Task statement:
In the records below, find the line that contains "Click the warning" and the line that contains "Given: Click the basic". Set down exactly those lines and every line between them, and nothing more.

Given records:
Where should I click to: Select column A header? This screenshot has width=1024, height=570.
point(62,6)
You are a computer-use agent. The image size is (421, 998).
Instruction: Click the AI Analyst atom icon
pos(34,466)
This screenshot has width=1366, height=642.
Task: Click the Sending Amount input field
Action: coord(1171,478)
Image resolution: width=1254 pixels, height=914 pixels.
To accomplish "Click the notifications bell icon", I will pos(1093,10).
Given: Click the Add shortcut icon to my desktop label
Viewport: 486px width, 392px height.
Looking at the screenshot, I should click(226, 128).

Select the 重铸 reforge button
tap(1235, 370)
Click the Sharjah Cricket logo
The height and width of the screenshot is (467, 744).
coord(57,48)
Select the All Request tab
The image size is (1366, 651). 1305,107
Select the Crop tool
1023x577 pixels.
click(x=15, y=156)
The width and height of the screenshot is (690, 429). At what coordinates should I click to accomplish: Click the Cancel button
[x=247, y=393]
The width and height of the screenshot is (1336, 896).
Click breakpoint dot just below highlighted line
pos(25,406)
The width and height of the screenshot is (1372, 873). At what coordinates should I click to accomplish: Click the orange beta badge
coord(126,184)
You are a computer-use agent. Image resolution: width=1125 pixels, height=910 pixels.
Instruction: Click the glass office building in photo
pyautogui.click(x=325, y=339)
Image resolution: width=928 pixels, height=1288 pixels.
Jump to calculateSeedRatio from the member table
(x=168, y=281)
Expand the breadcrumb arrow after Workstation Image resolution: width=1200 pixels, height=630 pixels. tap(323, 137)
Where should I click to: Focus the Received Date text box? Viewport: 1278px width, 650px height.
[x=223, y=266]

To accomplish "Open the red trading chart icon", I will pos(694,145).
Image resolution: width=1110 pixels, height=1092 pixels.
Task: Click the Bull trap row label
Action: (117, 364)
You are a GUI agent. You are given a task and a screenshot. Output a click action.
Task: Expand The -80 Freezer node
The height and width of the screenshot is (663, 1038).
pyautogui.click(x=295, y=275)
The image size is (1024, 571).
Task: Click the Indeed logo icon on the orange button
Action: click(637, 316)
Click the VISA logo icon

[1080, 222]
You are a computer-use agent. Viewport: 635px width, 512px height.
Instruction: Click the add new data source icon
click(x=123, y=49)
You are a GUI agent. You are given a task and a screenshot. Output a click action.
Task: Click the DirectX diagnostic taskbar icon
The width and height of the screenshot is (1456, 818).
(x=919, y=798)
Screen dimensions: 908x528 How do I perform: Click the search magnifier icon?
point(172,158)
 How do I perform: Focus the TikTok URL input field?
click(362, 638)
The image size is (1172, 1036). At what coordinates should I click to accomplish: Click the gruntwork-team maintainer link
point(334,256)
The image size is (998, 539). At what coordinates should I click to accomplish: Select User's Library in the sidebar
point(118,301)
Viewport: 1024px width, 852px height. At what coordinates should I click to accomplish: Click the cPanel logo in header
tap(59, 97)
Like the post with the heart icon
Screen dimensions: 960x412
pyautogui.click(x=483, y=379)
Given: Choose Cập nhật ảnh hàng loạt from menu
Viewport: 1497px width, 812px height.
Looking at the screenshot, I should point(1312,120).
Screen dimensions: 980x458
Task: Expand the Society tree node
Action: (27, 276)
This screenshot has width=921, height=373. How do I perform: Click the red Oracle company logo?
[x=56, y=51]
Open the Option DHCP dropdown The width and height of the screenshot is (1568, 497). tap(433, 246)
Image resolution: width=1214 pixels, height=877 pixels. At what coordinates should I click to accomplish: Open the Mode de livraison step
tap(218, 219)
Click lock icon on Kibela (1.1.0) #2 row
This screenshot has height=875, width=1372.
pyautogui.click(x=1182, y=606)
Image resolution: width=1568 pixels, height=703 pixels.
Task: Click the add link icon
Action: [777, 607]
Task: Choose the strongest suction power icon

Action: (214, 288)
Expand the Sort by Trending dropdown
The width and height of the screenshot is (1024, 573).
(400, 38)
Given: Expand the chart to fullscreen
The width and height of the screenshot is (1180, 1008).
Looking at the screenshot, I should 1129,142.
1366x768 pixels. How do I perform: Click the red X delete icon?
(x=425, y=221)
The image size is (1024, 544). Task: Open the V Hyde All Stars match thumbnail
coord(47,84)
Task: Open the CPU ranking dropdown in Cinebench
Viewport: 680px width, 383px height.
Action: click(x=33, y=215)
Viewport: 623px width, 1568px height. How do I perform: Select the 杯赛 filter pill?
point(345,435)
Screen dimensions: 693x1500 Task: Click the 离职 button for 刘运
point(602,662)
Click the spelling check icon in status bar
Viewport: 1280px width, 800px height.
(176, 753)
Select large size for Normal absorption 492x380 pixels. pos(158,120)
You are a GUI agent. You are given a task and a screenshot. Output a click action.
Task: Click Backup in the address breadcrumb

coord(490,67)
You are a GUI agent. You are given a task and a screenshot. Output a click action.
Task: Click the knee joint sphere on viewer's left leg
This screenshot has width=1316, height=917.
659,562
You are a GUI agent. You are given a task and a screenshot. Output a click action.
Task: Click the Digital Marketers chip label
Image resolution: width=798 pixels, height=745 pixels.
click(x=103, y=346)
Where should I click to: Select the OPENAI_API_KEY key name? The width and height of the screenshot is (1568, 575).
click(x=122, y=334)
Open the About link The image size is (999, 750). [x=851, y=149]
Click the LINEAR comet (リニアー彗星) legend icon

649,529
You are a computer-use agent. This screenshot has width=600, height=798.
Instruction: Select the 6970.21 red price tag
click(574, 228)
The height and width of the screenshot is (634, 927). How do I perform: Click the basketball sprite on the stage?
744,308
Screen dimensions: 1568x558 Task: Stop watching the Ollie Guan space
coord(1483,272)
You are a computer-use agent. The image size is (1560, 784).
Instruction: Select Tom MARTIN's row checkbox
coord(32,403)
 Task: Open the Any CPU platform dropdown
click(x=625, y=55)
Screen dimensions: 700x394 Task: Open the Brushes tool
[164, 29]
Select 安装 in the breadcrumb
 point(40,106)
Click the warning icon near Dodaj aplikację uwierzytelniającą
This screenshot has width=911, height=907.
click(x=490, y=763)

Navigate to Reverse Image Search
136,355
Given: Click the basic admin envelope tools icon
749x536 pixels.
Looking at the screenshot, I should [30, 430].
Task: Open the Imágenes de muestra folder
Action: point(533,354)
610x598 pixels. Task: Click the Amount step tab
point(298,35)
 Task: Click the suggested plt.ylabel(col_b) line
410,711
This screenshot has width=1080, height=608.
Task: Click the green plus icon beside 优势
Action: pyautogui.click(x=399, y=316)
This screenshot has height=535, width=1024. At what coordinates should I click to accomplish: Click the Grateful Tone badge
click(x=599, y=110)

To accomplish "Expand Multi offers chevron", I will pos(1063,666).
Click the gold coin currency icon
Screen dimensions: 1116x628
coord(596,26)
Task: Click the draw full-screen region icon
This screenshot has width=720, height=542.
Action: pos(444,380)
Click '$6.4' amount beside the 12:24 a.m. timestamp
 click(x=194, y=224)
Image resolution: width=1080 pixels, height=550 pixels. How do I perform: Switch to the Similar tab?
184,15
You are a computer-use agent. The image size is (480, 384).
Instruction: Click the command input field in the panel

The answer:
Click the warning icon near Dodaj aplikację uwierzytelniającą
This screenshot has width=911, height=907.
click(x=490, y=763)

Navigate to Reverse Image Search
136,355
Given: Click the basic admin envelope tools icon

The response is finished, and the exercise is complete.